_Directions for this task_:
The full listing, word for word and free of images, is the expected result.

_Data extracts_:
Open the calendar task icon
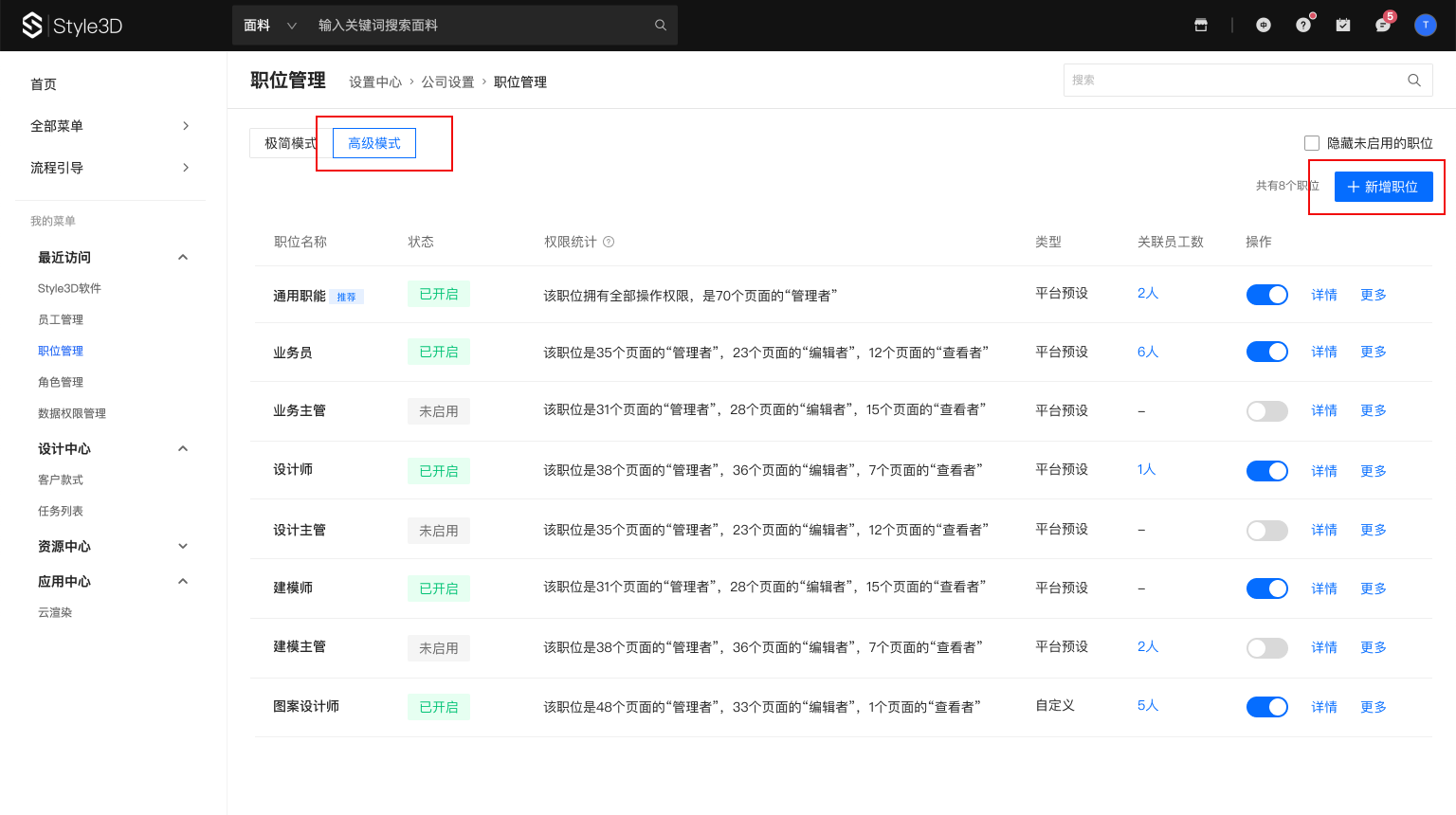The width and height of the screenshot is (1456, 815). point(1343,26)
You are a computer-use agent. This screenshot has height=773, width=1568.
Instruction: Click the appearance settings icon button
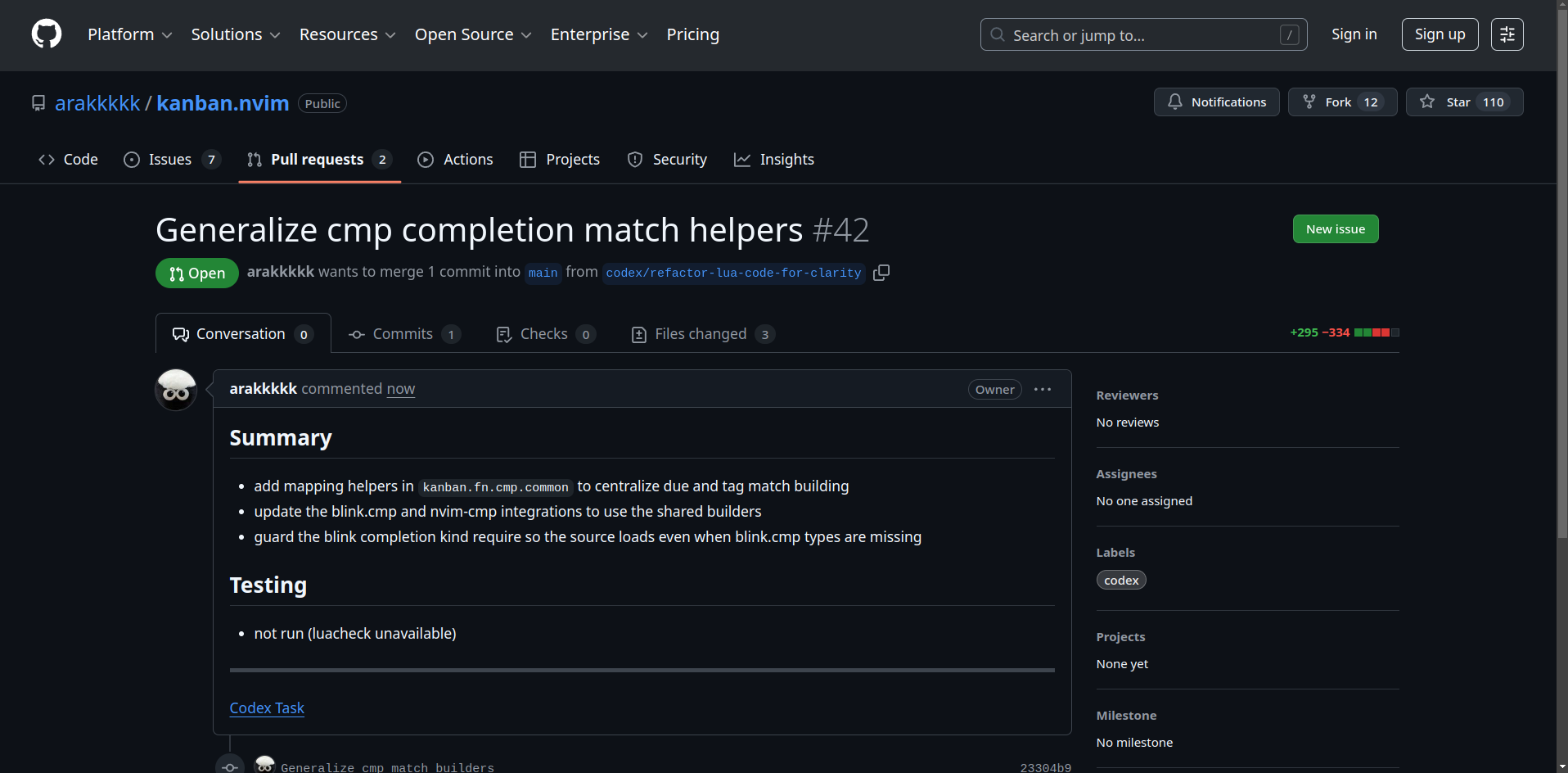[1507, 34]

_Result of this task_:
Open the calendar task icon
The width and height of the screenshot is (1456, 815). point(1343,26)
You are a computer-use agent. This screenshot has height=773, width=1568.
Instruction: Click the appearance settings icon button
[1507, 34]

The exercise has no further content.